» Brief: An identical copy of all the entries is the required result.

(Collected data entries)
__________________________________________________

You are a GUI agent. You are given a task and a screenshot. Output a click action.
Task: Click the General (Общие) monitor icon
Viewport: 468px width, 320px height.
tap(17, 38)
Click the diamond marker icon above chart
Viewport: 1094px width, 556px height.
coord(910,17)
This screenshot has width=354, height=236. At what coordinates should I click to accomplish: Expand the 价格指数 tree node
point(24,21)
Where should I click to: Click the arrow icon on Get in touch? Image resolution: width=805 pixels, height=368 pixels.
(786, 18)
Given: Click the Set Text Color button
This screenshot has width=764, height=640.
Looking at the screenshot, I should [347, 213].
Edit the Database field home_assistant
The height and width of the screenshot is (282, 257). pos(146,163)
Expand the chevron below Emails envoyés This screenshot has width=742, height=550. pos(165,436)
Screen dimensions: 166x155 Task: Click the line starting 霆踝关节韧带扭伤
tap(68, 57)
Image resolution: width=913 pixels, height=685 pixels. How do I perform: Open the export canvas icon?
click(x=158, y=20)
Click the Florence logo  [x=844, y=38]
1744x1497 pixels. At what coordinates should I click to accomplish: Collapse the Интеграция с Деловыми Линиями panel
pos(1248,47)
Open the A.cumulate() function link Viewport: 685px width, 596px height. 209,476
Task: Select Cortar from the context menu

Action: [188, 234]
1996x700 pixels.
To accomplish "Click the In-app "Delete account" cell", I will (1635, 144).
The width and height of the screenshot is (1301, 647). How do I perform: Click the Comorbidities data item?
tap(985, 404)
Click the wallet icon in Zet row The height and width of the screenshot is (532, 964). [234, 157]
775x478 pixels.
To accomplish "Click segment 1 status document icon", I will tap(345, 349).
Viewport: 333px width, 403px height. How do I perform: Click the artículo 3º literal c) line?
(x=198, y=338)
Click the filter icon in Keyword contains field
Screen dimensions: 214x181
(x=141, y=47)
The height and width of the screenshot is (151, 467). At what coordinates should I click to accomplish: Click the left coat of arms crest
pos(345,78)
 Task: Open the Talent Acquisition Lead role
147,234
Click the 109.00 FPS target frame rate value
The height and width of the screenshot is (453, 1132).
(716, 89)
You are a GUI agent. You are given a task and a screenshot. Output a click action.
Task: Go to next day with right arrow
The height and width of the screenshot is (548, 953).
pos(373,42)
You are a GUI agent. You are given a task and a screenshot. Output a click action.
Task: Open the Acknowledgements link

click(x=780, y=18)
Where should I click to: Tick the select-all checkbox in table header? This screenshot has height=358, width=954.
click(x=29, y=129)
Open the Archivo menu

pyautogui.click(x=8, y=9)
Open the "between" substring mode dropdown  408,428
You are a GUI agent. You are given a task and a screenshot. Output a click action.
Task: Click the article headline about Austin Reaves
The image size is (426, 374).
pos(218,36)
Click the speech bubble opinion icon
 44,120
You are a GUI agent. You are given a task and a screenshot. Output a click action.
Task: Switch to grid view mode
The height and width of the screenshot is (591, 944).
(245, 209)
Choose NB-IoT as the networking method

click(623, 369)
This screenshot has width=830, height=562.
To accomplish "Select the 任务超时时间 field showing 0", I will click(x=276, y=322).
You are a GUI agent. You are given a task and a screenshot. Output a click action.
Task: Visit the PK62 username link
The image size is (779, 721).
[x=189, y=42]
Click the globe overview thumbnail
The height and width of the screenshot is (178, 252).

__________________________________________________

» Response box:
You are a GUI agent. You are given a task and a screenshot. Output a click action.
Task: Click the General (Общие) monitor icon
Viewport: 468px width, 320px height.
tap(17, 38)
Click the diamond marker icon above chart
Viewport: 1094px width, 556px height.
coord(910,17)
This screenshot has width=354, height=236. At what coordinates should I click to accomplish: Expand the 价格指数 tree node
point(24,21)
Where should I click to: Click the arrow icon on Get in touch? Image resolution: width=805 pixels, height=368 pixels.
(786, 18)
Given: Click the Set Text Color button
This screenshot has width=764, height=640.
Looking at the screenshot, I should [347, 213].
Edit the Database field home_assistant
The height and width of the screenshot is (282, 257). pos(146,163)
Expand the chevron below Emails envoyés This screenshot has width=742, height=550. pos(165,436)
Screen dimensions: 166x155 Task: Click the line starting 霆踝关节韧带扭伤
tap(68, 57)
Image resolution: width=913 pixels, height=685 pixels. How do I perform: Open the export canvas icon?
click(x=158, y=20)
Click the Florence logo  [x=844, y=38]
1744x1497 pixels. At what coordinates should I click to accomplish: Collapse the Интеграция с Деловыми Линиями panel
pos(1248,47)
Open the A.cumulate() function link Viewport: 685px width, 596px height. 209,476
Task: Select Cortar from the context menu

Action: [188, 234]
1996x700 pixels.
To accomplish "Click the In-app "Delete account" cell", I will (1635, 144).
The width and height of the screenshot is (1301, 647). How do I perform: Click the Comorbidities data item?
tap(985, 404)
Click the wallet icon in Zet row The height and width of the screenshot is (532, 964). [234, 157]
775x478 pixels.
To accomplish "Click segment 1 status document icon", I will tap(345, 349).
Viewport: 333px width, 403px height. How do I perform: Click the artículo 3º literal c) line?
(x=198, y=338)
Click the filter icon in Keyword contains field
Screen dimensions: 214x181
(x=141, y=47)
The height and width of the screenshot is (151, 467). At what coordinates should I click to accomplish: Click the left coat of arms crest
pos(345,78)
 Task: Open the Talent Acquisition Lead role
147,234
Click the 109.00 FPS target frame rate value
The height and width of the screenshot is (453, 1132).
(716, 89)
You are a GUI agent. You are given a task and a screenshot. Output a click action.
Task: Go to next day with right arrow
The height and width of the screenshot is (548, 953).
pos(373,42)
You are a GUI agent. You are given a task and a screenshot. Output a click action.
Task: Open the Acknowledgements link

click(x=780, y=18)
Where should I click to: Tick the select-all checkbox in table header? This screenshot has height=358, width=954.
click(x=29, y=129)
Open the Archivo menu

pyautogui.click(x=8, y=9)
Open the "between" substring mode dropdown  408,428
You are a GUI agent. You are given a task and a screenshot. Output a click action.
Task: Click the article headline about Austin Reaves
The image size is (426, 374).
pos(218,36)
Click the speech bubble opinion icon
 44,120
You are a GUI agent. You are given a task and a screenshot. Output a click action.
Task: Switch to grid view mode
The height and width of the screenshot is (591, 944).
(245, 209)
Choose NB-IoT as the networking method

click(623, 369)
This screenshot has width=830, height=562.
To accomplish "Select the 任务超时时间 field showing 0", I will click(x=276, y=322).
You are a GUI agent. You are given a task and a screenshot. Output a click action.
Task: Visit the PK62 username link
The image size is (779, 721).
[x=189, y=42]
Click the globe overview thumbnail
The height and width of the screenshot is (178, 252).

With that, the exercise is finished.